Sometimes you learn something beyond what you expect.
Last night, I attended a presentation at
my local LUG of Puppet by Garrett Honeycutt of
Puppetlabs. Garrett had evidently been a PLUG guy when I was, but I didn't really recognize him. I did recognize his friend, so it could be my mind going.
Anyway, Puppet, in a nutshell, is a configuration manager useful for keeping hundreds of machines doing what you want, using the same kinds of tools people use to manage software, including moving from Development to Test to Production. Some people I know who ride the big iron are finding their current means to manage their hundreds of machines to be a little too hodge-podge and daunting were there, and it seems they like the taste of that Kool-Aid. I was interested, and thinking it could be useful, but a bit more than anything I need.

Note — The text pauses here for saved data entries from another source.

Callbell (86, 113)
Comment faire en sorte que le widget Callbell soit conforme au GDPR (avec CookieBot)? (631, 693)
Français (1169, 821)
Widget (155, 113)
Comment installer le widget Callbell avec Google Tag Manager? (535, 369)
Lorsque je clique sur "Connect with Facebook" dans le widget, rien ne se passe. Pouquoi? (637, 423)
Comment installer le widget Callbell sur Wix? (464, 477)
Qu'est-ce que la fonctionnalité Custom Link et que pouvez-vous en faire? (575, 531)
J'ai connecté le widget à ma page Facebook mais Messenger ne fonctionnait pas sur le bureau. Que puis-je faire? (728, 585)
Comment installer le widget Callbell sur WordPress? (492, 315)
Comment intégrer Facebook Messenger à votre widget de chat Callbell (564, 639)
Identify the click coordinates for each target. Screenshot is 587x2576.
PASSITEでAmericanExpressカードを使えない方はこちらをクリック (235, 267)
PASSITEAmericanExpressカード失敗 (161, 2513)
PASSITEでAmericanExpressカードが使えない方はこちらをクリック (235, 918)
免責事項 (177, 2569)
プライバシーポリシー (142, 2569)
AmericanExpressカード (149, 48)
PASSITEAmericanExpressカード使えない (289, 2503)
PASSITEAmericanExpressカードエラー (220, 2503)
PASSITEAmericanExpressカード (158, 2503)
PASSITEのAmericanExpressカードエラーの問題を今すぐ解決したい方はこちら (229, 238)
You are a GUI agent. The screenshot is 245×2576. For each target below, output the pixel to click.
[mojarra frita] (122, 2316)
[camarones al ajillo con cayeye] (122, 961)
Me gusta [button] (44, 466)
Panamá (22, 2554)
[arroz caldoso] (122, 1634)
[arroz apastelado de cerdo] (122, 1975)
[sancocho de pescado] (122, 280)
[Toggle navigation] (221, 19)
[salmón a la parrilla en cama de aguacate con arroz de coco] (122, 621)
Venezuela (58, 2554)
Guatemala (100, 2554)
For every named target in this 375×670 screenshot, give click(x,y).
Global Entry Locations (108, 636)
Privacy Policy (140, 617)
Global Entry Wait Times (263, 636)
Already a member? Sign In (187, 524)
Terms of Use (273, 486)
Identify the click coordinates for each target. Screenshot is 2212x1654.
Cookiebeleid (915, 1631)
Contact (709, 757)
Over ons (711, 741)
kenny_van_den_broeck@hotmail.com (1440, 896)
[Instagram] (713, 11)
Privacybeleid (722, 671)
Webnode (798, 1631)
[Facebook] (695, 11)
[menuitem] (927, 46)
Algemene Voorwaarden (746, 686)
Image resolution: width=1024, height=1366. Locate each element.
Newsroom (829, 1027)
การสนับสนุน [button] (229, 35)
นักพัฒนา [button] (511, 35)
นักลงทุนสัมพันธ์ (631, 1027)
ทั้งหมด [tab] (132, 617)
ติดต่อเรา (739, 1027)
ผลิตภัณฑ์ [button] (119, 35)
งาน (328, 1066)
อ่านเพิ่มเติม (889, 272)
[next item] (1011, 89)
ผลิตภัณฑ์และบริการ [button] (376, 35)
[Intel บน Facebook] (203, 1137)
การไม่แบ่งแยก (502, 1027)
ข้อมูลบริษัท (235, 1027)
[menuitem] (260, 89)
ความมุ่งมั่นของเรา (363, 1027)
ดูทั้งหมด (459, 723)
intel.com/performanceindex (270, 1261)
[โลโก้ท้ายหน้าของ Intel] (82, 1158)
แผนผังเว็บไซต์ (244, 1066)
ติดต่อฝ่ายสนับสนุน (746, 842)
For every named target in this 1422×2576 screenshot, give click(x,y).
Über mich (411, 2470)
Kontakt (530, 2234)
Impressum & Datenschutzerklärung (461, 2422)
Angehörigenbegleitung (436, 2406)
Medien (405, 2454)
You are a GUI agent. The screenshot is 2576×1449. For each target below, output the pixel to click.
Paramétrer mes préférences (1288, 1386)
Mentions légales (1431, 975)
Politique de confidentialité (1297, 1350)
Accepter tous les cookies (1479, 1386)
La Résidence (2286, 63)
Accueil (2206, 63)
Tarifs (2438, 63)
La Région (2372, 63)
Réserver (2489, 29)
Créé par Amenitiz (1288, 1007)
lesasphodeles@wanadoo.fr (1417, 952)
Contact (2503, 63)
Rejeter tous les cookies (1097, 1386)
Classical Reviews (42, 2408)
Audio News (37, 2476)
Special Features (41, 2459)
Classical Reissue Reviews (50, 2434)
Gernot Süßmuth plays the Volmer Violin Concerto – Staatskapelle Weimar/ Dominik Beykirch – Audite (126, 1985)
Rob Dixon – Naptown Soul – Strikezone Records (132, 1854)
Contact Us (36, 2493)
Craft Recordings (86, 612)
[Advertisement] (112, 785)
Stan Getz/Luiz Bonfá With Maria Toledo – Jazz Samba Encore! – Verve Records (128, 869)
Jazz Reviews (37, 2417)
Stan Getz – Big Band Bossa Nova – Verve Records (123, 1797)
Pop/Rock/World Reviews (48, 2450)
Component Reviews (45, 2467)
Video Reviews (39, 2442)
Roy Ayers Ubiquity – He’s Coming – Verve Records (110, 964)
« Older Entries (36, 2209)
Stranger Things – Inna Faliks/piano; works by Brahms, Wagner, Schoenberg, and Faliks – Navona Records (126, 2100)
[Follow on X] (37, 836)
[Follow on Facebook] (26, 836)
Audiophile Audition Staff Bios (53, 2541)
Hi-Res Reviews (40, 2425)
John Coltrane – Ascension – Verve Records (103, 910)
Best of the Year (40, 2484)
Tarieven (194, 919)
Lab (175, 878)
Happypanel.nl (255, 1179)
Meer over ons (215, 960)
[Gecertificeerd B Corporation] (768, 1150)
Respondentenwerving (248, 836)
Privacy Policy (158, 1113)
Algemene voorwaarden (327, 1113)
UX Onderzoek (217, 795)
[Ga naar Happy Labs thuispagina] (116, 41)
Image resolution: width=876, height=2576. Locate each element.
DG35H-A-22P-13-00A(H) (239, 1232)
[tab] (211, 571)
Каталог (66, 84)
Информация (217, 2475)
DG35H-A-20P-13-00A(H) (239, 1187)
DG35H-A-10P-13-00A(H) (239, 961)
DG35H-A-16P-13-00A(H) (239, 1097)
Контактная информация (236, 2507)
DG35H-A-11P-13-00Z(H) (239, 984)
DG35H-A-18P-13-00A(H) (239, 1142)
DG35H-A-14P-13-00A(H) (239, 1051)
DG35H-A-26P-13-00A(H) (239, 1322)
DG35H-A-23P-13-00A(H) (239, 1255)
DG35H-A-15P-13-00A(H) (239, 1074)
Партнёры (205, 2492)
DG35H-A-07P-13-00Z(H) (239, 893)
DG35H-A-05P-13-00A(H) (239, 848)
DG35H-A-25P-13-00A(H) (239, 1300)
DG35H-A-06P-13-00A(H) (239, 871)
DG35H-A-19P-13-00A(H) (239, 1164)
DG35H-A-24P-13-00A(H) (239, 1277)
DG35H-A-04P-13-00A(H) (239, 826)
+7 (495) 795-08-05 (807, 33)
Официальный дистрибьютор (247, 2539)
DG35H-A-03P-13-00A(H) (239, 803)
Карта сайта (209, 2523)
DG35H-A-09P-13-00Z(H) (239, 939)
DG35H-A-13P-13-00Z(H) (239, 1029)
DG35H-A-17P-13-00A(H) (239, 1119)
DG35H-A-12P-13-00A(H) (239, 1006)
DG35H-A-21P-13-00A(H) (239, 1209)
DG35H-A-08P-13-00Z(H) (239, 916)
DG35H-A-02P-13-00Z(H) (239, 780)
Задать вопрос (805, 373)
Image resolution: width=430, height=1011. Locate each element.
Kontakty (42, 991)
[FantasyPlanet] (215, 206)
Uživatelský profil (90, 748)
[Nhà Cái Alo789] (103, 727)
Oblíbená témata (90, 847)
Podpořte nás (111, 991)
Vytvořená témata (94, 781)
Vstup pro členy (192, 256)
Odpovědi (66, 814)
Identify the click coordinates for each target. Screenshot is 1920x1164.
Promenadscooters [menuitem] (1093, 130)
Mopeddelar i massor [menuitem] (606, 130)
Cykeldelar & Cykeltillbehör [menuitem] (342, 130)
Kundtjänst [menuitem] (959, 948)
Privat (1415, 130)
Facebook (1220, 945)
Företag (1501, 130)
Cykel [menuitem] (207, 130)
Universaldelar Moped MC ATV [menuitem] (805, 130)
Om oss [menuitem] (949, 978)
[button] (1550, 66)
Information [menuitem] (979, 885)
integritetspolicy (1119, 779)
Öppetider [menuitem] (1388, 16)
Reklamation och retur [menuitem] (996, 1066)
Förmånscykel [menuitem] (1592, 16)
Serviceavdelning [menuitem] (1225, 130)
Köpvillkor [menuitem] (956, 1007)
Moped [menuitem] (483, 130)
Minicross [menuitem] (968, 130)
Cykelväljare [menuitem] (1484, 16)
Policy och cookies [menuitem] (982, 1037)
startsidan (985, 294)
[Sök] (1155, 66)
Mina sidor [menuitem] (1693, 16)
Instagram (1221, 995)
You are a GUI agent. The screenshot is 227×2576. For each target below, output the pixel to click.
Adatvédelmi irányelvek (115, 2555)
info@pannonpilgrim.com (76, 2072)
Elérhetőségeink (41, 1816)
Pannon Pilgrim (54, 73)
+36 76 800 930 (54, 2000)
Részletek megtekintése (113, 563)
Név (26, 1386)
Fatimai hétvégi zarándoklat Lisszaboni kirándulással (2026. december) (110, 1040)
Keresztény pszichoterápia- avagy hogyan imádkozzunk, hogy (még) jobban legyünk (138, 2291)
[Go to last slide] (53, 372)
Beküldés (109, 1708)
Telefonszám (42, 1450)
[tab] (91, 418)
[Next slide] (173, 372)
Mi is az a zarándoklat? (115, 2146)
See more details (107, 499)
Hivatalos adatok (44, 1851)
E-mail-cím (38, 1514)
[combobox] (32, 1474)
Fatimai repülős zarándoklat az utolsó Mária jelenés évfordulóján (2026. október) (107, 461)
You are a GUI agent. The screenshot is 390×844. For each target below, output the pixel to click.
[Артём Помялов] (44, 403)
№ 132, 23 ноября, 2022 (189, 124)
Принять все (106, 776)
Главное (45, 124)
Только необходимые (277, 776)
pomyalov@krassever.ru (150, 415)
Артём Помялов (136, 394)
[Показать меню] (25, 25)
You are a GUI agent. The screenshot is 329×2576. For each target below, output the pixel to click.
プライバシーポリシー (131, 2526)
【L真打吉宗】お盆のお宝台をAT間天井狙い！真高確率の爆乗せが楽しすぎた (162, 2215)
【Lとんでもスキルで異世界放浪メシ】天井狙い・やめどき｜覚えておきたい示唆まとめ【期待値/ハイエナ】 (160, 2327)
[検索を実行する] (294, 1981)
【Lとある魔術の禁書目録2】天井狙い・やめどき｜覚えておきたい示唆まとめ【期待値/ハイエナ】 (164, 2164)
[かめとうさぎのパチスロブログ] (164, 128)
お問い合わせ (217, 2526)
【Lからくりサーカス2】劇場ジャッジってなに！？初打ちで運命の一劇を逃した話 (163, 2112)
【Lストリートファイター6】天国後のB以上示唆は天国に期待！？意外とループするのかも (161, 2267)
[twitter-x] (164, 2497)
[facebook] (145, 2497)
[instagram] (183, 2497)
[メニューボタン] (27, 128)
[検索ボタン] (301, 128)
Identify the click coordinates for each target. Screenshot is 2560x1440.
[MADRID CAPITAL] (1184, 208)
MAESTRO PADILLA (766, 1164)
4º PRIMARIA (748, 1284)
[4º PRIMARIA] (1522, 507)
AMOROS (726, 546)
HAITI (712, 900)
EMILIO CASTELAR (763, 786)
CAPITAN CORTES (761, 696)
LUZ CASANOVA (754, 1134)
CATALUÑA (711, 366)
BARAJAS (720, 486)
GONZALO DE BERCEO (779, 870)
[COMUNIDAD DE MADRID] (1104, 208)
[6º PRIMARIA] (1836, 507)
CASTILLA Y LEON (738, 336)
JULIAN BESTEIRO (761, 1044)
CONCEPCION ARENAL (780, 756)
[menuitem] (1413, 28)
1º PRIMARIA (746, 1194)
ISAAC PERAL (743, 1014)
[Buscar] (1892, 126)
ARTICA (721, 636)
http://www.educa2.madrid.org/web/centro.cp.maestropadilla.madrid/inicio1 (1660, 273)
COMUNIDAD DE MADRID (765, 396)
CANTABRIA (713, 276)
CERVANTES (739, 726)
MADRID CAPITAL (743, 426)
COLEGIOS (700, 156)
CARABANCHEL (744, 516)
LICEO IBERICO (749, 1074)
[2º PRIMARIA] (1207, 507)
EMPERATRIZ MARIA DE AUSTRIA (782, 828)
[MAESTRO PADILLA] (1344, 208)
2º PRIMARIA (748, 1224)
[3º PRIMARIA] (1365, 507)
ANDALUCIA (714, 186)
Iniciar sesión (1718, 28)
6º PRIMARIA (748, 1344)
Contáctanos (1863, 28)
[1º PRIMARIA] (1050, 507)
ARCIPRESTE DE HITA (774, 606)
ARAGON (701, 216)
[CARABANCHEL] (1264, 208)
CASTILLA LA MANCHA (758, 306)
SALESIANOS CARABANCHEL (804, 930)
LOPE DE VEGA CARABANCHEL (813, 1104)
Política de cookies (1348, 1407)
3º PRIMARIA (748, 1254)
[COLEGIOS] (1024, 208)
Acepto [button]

That's when it hit me. In our current workplace, we're not really doing that. There's one canonical instance of a thing, be it a Perl program, a Perl library, a Javascript module, a web page, a script, whatever. We have test and production databases, and for some of the modules, we're using tests like in
Perl Testing, which I must confess I never really "got". So, while we might be generating decent code, we're not engineering it and maintaining it the way we should.
So, I'm spending much of today trying to wrap my head around that, hoping to establish Dev-Test-Production setup for my code. Thank you, Garrett and Mike and the rest, for kicking me the right direction without even meaning to.